Across the bay was also a view of some of the more interesting buildings in Singapore. The Marina Bays Sands and in front of it the Art and Science Museum. Both structures enhanced the skyline. It's a pity that other towns don't follow this example and insist that new buildings create a more interesting skyline and aren't just box shapes.
On another visit, later on in the week, it was good to see that a series of benches had been commissioned to add interest to the area; although I'm not sure you could sit on all of them!
Like most big cities there were far too many places for us to visit during our stay. We passed through Chinatown but had already visited several in other countries so decided to give it a miss. The one place that we would have liked to have visited longer, especially in the evening, was Clarke Quay, as there seemed to be a lot going on there. Unfortunately, we found the Quay, on our last day, which was a shame because there were lots of things happening during the day and we didn't have time to explore this interesting area.
What was also impressive here were the subway tunnels. Here artists had painted large murals, depicting the history of the area, to improve the normally dark walls and there was no sign of graffiti. It's a shame that this couldn't be safely done in many of our towns in the UK.
Finally, we had arrived in Singapore, the part of the trip we had looked forward to most. After checking into our hotel, we decided to do a little exploring of the area. I don't know what other people are like but we always like to get our bearing's before setting off further afield.
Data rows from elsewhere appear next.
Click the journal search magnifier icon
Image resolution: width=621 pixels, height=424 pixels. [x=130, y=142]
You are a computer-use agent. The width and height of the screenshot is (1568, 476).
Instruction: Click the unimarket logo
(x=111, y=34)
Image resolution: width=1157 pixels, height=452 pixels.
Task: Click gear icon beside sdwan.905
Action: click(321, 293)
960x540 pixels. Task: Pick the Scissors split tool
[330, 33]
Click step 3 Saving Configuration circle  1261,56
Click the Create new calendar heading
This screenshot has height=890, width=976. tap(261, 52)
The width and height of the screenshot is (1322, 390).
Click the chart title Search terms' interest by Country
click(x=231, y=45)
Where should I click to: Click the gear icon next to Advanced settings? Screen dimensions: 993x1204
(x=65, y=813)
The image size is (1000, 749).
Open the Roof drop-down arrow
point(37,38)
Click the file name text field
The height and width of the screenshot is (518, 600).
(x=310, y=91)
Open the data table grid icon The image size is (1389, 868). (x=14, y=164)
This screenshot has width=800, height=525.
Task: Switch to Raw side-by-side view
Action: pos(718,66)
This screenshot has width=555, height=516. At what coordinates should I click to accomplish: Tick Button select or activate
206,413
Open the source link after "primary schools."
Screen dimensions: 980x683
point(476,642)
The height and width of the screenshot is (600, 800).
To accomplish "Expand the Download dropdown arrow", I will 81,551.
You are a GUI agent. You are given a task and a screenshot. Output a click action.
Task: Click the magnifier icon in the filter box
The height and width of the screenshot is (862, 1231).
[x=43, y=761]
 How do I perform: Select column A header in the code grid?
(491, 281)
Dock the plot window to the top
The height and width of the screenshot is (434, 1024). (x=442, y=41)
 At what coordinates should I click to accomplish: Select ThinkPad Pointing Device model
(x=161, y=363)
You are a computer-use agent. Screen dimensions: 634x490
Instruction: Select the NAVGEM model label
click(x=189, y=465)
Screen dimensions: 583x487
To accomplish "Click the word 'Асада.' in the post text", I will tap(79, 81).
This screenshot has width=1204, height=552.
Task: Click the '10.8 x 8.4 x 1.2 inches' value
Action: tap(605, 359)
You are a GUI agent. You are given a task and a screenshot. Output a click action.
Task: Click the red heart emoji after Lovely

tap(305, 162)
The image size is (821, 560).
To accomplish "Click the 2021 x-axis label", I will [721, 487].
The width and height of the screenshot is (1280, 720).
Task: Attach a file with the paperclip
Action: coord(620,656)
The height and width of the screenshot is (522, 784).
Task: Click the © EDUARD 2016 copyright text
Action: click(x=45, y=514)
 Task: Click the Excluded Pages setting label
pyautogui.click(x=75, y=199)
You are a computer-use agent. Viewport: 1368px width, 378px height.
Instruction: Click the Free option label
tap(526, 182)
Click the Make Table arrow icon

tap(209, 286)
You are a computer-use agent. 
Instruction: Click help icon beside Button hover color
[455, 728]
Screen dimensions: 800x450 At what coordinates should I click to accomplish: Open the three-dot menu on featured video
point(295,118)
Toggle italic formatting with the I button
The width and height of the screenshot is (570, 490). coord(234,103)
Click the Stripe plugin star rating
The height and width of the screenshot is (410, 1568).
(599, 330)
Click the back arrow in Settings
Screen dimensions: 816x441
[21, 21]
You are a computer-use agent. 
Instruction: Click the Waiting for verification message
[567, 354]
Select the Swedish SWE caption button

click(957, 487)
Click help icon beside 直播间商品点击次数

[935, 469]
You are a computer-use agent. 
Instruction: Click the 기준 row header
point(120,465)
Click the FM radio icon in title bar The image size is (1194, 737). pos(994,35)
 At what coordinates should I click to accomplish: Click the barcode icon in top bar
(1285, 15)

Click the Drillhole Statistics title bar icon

Our hotel was connected to a shopping Mall and as we emerged, the heavens opened. This time we were prepared and had our cagoules with us. We sheltered in a doorway and put these on. Eventually, the heavy rain eased but did not look like ending completely. Because of this we decided to find an inside venue to explore. We always try to find an art gallery in a new place and as the National Gallery of Singapore was close by, this seemed an ideal place to shelter.
We arrived not knowing what to expect and soon realised that this was a lucky choice. An exhibition showing the impressionists called a Century of Light was just finishing and because of this, entry was free. Being one of our favourite periods in art, we were soon enthralled by the paintings.
It was good to see so many other people spending time taking in these masterpieces; there were even a couple of people sat sketching
With over 60 paintings we were spoilt for choice and spent a long time in the first gallery. The exhibition was set out chronologically showing how the style evolved and how the individual artists influenced this.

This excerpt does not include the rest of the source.